## Task brief
Reproduce the following data line for line, with no changes.

## Given entries
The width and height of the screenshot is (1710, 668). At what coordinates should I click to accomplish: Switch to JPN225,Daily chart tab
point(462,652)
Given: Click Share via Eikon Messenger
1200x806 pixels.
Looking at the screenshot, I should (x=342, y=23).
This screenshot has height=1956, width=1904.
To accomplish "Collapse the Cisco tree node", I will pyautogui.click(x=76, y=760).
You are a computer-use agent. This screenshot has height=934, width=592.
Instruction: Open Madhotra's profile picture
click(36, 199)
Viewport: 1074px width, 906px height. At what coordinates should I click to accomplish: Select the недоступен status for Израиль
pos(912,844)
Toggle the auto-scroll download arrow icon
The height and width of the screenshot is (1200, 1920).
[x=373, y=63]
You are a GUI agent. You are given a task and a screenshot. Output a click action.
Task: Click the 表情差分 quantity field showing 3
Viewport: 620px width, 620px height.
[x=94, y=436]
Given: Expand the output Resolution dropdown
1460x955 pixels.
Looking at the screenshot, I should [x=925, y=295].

## Solution
The width and height of the screenshot is (1710, 668). At what coordinates should I click to accomplish: Switch to JPN225,Daily chart tab
point(462,652)
Given: Click Share via Eikon Messenger
1200x806 pixels.
Looking at the screenshot, I should (x=342, y=23).
This screenshot has height=1956, width=1904.
To accomplish "Collapse the Cisco tree node", I will pyautogui.click(x=76, y=760).
You are a computer-use agent. This screenshot has height=934, width=592.
Instruction: Open Madhotra's profile picture
click(36, 199)
Viewport: 1074px width, 906px height. At what coordinates should I click to accomplish: Select the недоступен status for Израиль
pos(912,844)
Toggle the auto-scroll download arrow icon
The height and width of the screenshot is (1200, 1920).
[x=373, y=63]
You are a GUI agent. You are given a task and a screenshot. Output a click action.
Task: Click the 表情差分 quantity field showing 3
Viewport: 620px width, 620px height.
[x=94, y=436]
Given: Expand the output Resolution dropdown
1460x955 pixels.
Looking at the screenshot, I should [x=925, y=295].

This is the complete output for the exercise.